Authored by aeubanks on Jun 27 2023, 5:40 PM.

Details

Summary

Addresses a regression reported in D145210.

Unescaped local values cannot be Mod'd by fences since other threads
either cannot know the address (unescaped alloca) or it would be UB
(noalias).

Diff Detail

Event Timeline

aeubanks created this revision.Jun 27 2023, 5:40 PM
Herald added a project: Restricted Project. · View Herald TranscriptJun 27 2023, 5:40 PM
aeubanks requested review of this revision.Jun 27 2023, 5:40 PM
Herald added a project: Restricted Project. · View Herald TranscriptJun 27 2023, 5:40 PM
efriedma added inline comments.
llvm/lib/Analysis/AliasAnalysis.cpp
513–518

The bit about the ModRef mask doesn't make sense in the rewritten comment.

518

"before" in isNotCapturedBeforeOrAt is not happens-before... so if the value is captured after the fence, operations could appear to happen on it before the fence. That might mean reordering read operations across the fence isn't actually legal? Not sure.

nikic added inline comments.
llvm/lib/Analysis/AliasAnalysis.cpp
517

isNotCapturedBeforeOrAt() implies isIdentifiedFunctionLocal().

aeubanks updated this revision to Diff 535442.Jun 28 2023, 9:30 AM

address comments

perhaps @hboehm can comment on the legality of this?
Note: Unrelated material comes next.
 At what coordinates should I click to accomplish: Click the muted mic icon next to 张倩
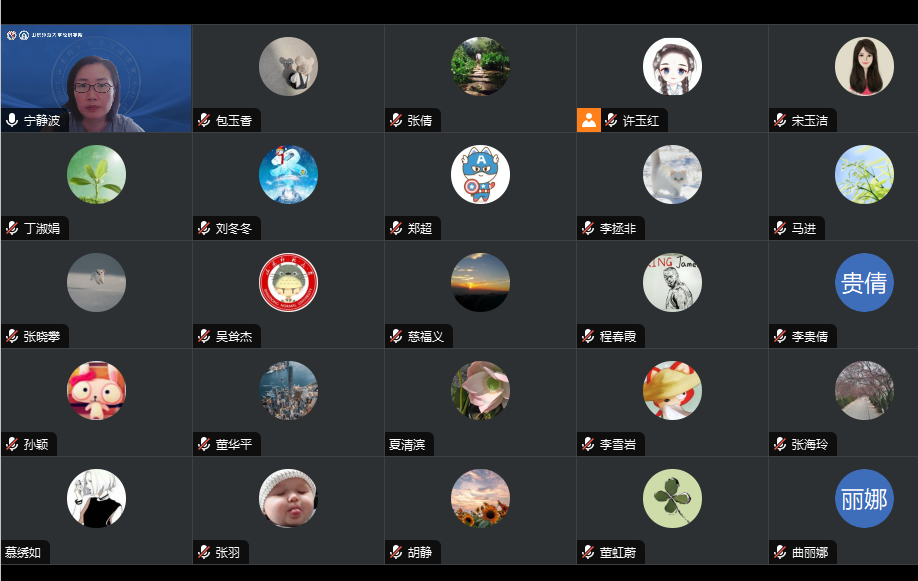click(x=396, y=121)
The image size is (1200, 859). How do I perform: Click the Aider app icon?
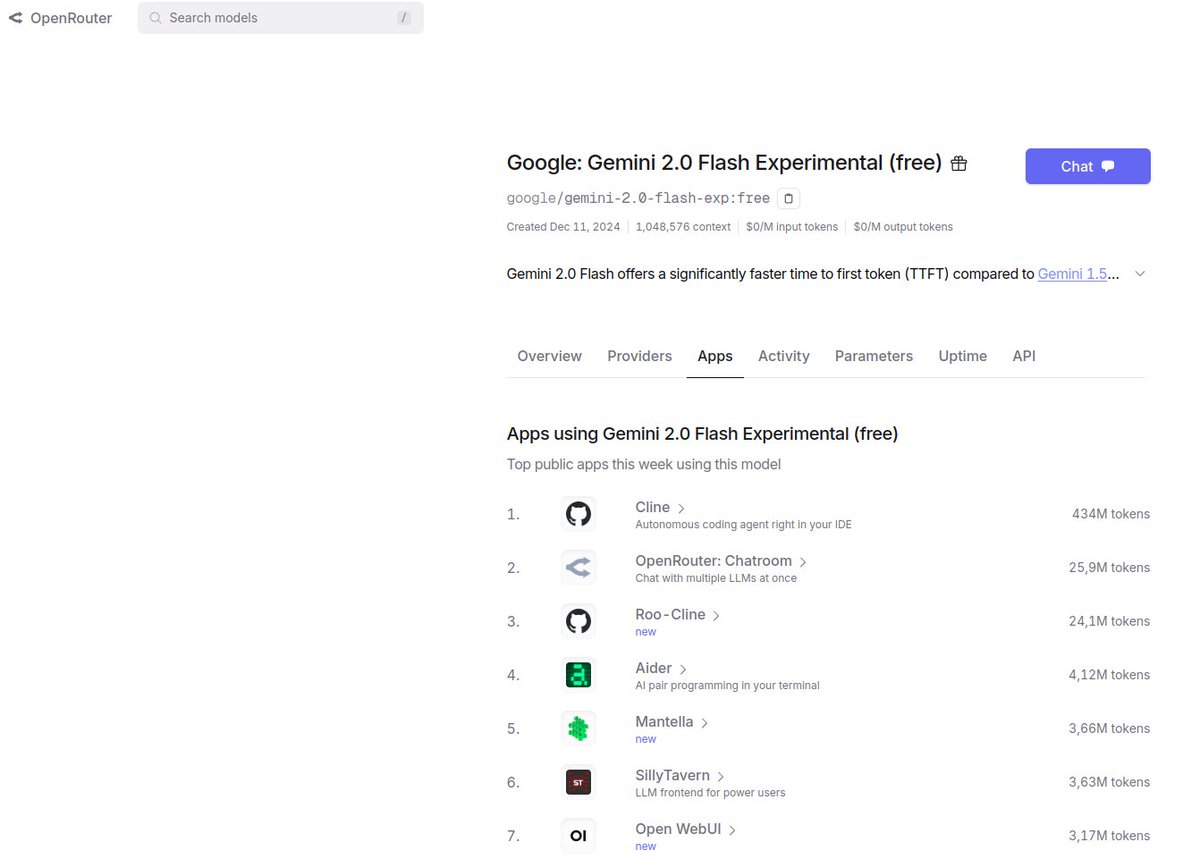[578, 674]
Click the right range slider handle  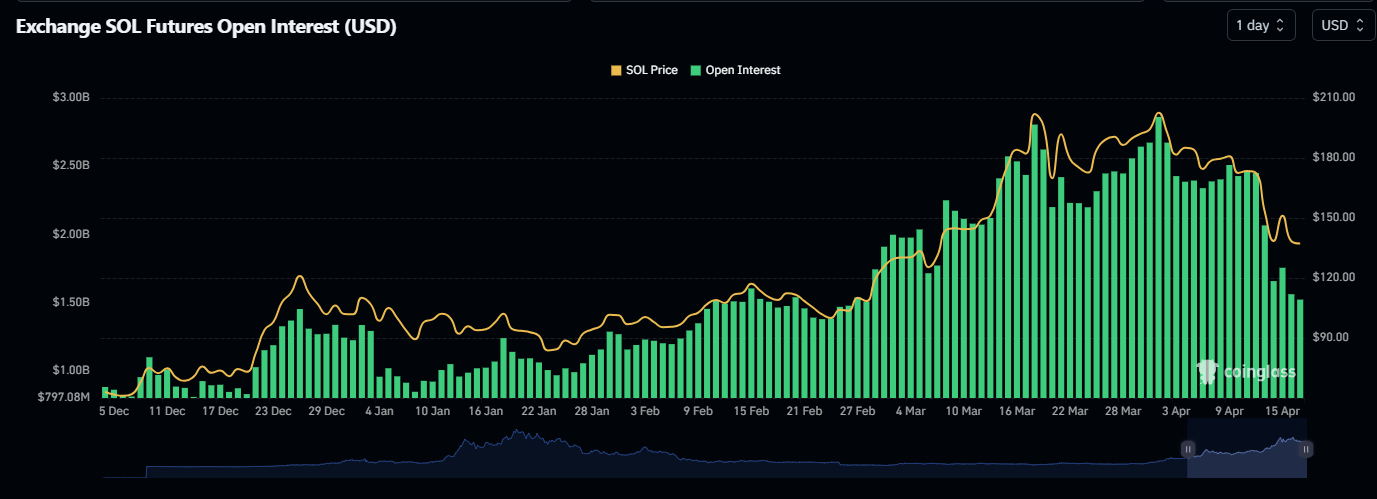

Unfortunately, I'm not an LLVM expert, so let me try to answer in terms of
C++ semantics.
We can certainly have

atomic<int*> y(nullptr);

Thread 1:
{

x = 17;
atomic_thread_fence(memory_order::release);  // Address of x not yet

taken.

y.store(&x, memory_order::relaxed);

}

Thread 2:
int* tmp = y.load(memory_order::acquire);
if (tmp != nullptr) assert(*tmp == 17);

And that assertion should not fail. Without the fence, it may fail, so the
fence orders the store to x. And I think this is not an especially weird
use case.

Does that answer the question? Or did I misinterpret it?

Hans

The relevant scenario would be a bit more complicated, I think, since we're returning that the fence is "ModRefInfo::Ref". Basically, that means non-atomic loads can move across the fence, but stores and atomic ops can't move across the fence. But consider transforming something like the following:

atomic<int*> y(nullptr);

// Thread 1:
x = 17;
z = x;
atomic_thread_fence(memory_order::release);  // Address of x not yet taken.
y.store(&x, memory_order::relaxed);
assert(z == 17);

// Thread 2:
int* tmp = y.load(memory_order::acquire);
if (tmp != nullptr) *tmp += 100;

To something like:

atomic<int*> y(nullptr);

// Thread 1:
x = 17;
atomic_thread_fence(memory_order::release);  // Address of x not yet taken.
z = x;
y.store(&x, memory_order::relaxed);
assert(z == 17);

// Thread 2:
int* tmp = y.load(memory_order::acquire);
if (tmp != nullptr) *tmp += 100;

The original is legal C++, but the modified version has undefined behavior, I think.

And actually, I guess this reasoning also applies to hoisting/sinking across arbitrary calls, since any function can contain a fence. So BasicAAResult::getModRefInfo for CallInst also needs to be fixed.

Thanks for the correction. Subject to my limited understanding of LLVM
conventions, that sounds correct to me.

The behavior of release/acquire is completely symmetric with respect to a
store before the release and a matching load after the acquire, vs. a load
before the release, and a store (that must not be seen by the load) after
the acquire. So the whole notion of letting a load move below the release
fence, but not a store, doesn't make sense to me. There are clearly machine
architectures that have fences specific to one or the other, but the C/C++
memory model, quite intentionally, does not.

reverse ping

I've been busy, probably won't get to this for a while